Task directions: When a line in the data below includes "will", count it; then give only the total.
*** Opening Records to process ***
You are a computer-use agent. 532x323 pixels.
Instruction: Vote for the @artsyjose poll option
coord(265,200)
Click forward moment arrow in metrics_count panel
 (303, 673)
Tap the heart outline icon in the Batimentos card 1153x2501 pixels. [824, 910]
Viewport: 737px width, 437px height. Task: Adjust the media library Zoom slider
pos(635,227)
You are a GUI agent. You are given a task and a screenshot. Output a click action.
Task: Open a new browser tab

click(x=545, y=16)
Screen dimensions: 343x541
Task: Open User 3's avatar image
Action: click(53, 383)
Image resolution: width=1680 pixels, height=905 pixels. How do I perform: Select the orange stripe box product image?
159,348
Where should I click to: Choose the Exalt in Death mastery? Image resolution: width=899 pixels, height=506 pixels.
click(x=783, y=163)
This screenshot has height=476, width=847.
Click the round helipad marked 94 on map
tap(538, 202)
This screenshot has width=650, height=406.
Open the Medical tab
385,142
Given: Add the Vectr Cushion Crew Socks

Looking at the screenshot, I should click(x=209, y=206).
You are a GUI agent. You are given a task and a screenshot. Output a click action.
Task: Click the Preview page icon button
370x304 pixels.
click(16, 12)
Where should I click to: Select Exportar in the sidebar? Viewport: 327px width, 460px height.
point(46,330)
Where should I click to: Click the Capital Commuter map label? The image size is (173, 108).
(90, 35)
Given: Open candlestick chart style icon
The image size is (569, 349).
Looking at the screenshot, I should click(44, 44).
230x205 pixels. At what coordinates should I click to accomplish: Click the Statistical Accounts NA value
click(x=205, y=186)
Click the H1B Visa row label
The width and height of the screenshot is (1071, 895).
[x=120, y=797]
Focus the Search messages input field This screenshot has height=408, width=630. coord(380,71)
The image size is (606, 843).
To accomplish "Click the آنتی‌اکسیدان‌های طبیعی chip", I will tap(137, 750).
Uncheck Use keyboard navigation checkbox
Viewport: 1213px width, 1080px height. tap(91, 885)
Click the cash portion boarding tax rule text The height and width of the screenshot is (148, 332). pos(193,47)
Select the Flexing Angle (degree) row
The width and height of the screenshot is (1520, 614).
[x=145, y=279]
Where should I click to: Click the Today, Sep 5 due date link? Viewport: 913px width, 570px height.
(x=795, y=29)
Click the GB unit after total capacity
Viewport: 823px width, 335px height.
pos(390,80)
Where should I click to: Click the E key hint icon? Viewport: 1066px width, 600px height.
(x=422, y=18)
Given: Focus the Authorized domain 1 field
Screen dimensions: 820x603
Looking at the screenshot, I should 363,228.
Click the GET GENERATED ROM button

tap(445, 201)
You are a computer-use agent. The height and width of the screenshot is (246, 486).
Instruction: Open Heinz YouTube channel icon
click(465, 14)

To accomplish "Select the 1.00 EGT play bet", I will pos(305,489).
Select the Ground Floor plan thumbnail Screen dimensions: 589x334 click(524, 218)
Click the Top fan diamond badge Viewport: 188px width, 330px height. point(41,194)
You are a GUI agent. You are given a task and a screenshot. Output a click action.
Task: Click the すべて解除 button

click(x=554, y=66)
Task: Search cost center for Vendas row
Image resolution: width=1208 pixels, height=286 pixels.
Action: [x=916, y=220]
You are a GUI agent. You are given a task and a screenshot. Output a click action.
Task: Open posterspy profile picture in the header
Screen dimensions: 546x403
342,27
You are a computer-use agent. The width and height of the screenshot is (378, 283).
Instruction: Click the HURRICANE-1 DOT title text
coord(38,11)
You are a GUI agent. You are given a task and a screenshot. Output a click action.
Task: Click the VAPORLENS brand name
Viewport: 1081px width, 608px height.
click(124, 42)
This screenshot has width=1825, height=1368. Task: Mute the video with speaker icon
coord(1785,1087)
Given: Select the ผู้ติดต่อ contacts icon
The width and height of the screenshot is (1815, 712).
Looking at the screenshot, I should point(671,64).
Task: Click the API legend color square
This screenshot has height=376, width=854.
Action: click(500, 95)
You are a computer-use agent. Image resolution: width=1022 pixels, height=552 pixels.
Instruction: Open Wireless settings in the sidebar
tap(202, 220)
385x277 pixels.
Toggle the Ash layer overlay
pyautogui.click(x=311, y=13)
*** Closing Records to process ***
Exercise solution: 2